BEGIN DATA TO PROCESS

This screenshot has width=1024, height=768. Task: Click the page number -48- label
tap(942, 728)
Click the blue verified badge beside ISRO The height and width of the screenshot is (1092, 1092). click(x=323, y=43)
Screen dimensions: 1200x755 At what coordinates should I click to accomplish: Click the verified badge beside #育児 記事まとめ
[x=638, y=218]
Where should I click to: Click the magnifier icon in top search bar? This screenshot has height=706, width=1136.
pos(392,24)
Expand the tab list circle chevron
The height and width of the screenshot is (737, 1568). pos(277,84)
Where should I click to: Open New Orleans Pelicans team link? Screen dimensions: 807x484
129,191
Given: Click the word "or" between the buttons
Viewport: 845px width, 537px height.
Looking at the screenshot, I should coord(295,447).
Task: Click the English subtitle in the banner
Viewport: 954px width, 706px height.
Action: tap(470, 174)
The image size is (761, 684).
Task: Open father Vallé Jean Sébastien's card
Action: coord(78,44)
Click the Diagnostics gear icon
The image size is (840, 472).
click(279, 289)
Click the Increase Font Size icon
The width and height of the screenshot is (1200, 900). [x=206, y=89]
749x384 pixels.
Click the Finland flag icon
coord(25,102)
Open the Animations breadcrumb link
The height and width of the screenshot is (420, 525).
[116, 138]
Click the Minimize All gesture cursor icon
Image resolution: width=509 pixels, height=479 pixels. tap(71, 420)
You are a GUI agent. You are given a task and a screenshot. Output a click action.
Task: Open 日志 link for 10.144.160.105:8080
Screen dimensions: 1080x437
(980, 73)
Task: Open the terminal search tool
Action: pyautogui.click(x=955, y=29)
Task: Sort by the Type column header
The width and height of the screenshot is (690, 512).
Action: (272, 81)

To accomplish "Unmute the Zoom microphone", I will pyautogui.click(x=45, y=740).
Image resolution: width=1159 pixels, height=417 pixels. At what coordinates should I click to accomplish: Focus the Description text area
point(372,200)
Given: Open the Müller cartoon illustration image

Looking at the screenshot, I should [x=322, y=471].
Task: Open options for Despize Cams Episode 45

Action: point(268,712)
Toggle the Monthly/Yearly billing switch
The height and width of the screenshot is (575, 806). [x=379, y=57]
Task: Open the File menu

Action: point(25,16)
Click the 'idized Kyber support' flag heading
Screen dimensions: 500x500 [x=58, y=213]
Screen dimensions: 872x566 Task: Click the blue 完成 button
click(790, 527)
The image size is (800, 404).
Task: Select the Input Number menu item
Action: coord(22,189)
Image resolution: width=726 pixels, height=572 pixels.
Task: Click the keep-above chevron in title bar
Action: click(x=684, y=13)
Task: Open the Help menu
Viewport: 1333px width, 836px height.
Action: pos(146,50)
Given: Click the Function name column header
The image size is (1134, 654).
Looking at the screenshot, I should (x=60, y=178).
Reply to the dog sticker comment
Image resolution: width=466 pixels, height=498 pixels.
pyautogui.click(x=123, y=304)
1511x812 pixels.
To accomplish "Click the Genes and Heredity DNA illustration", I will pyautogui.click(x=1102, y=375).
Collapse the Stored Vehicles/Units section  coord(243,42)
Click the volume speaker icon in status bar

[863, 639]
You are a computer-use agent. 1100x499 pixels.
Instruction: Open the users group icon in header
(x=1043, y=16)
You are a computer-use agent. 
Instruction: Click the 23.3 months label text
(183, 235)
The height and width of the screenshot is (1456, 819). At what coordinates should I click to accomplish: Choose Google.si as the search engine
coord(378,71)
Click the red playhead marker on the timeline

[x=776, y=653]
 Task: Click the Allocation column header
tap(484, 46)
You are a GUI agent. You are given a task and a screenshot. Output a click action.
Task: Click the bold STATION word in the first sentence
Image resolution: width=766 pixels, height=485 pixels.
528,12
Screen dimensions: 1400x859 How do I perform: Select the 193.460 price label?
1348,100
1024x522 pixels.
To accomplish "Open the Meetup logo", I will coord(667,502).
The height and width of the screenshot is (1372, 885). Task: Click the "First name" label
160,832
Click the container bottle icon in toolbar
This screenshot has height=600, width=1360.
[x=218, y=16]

END DATA TO PROCESS

EXERCISE GOAL → Given the data above, which lines hold the string "computer"? Return them.

REPLY →
You are a computer-use agent. 1100x499 pixels.
You are a computer-use agent. 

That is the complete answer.